• [Objective a]
Transcribe the rows from the line containing "The height and" through the last of the rows, leaving out the pictures.

The angles of elevation of the top of a tower from two points at a distance of 4 m and 9 m. from the base of the tower and in the same straight line with it are complementary. Prove that the height of the tower is 6 m.

#### Solution 1

Let AQ be the tower and R, S are the points 4m, 9m away from the base of the tower respectively.

The angles are complementary. Therefore, if one angle is θ, the other will be 90 − θ.

In ΔAQR,

AQ/QR = tanΘ

AQ/4 = tanΘ ... 1

In ΔAQS,

AQ/SQ = tan(90 - Θ)

AQ/9 = cot Θ ...2

On multiplying equations (*i*) and (*ii*), we obtain

(AQ/4)(AQ/9) = (tanΘ).(cot Θ)

`(AQ^2)/36 = 1`

`AQ^2 = 36`

`AQ = sqrt36 = +-6`

However, height cannot be negative.

Therefore, the height of the tower is 6 m

#### Solution 2

Let AB be the tower and C and D be two points such that AC = 4m and AD 9m.

Let:

`AB = hm, ∠BCA=theta and ∠BDA= 90° - theta`

In the right ΔBCA,we have:

`tan theta = (AB)/(AC)`

`⇒ tan theta = h/4 ` ...............(1)

In the right ΔBDA,we have:

` tan (90° - theta ) = (AB) /(AD)`

`⇒ cot theta = h/9 [ tan (90° - theta ) = cot theta]`

`⇒1/ tan theta = h/9 ................(2) [ cot theta = 1/ tan theta]`

Multiplying equations (1) and (2), we get

`tan theta xx 1/ tan theta = h/4xxh/9`

`⇒ 1=( h^2)/36`

`⇒ 36=h^2`

`⇒h = +-6`

Height of a tower cannot be negative

∴Height of the tower = 6 m

• [Objective b]
Reproduce word for word the part of the tower height proof from "On multiplying equations" to "cannot be negative.".

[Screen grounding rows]
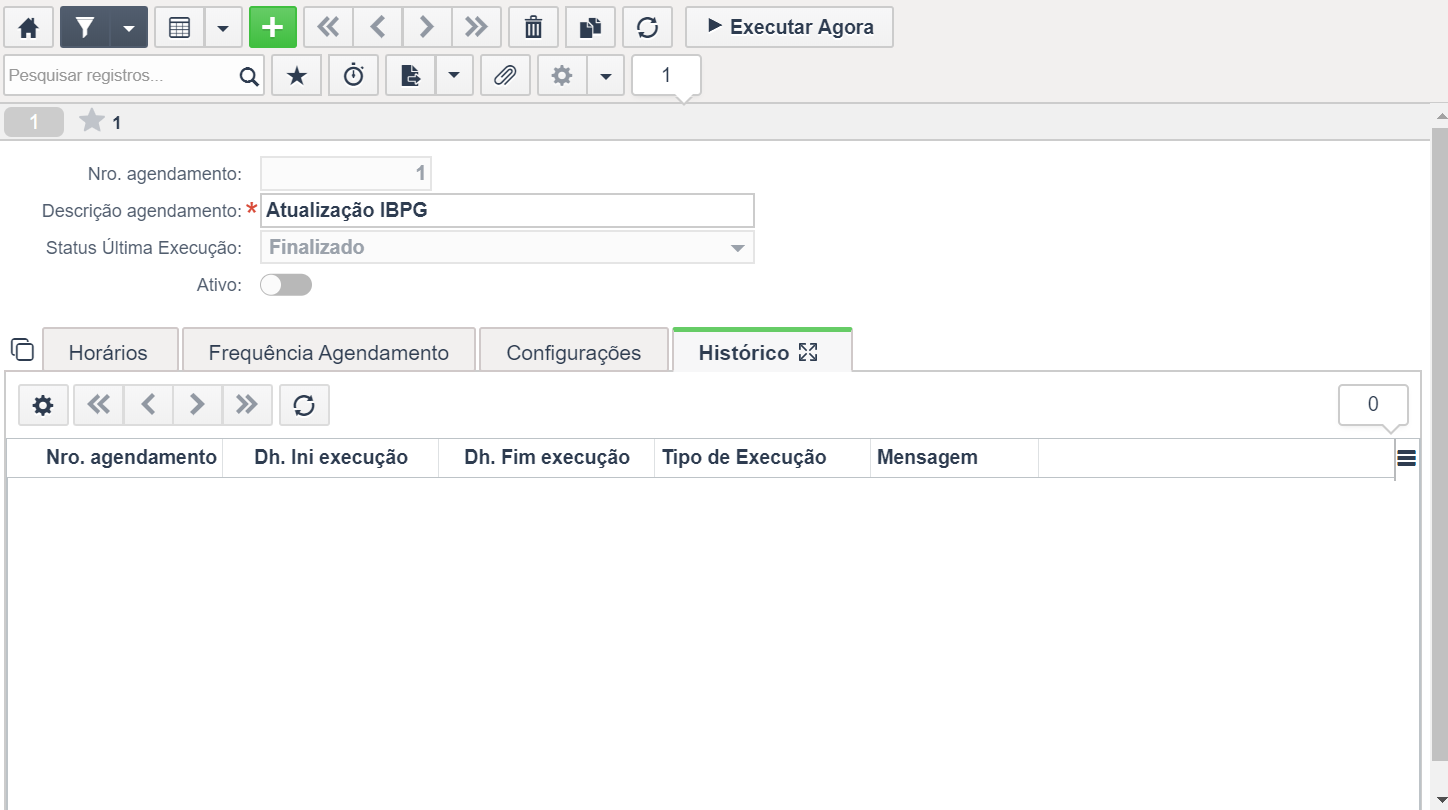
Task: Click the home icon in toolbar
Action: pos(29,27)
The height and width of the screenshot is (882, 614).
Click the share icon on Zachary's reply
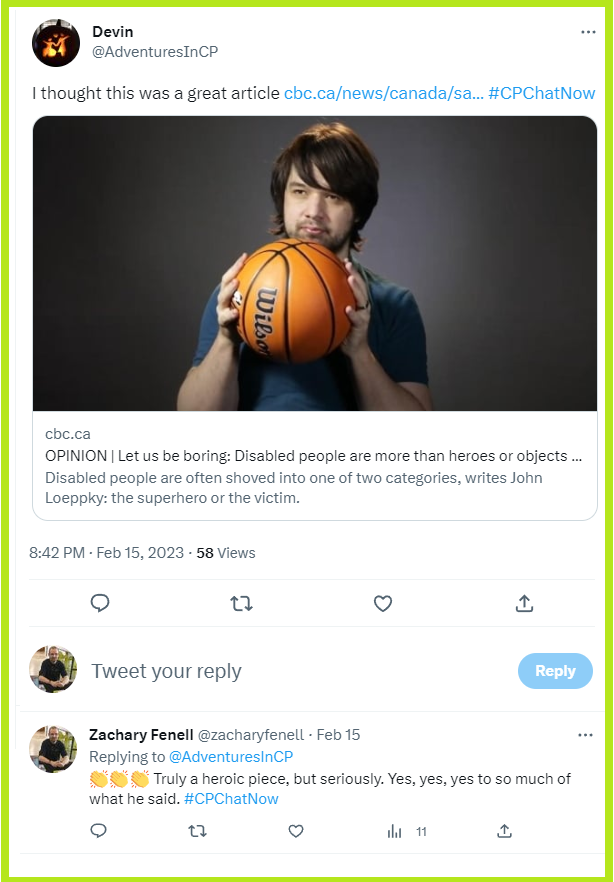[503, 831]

• [Correct answer a]
The height and width of the screenshot is (882, 614).
Click the share icon on Zachary's reply
[503, 831]

• [Correct answer b]
On multiplying equations (*i*) and (*ii*), we obtain

(AQ/4)(AQ/9) = (tanΘ).(cot Θ)

`(AQ^2)/36 = 1`

`AQ^2 = 36`

`AQ = sqrt36 = +-6`

However, height cannot be negative.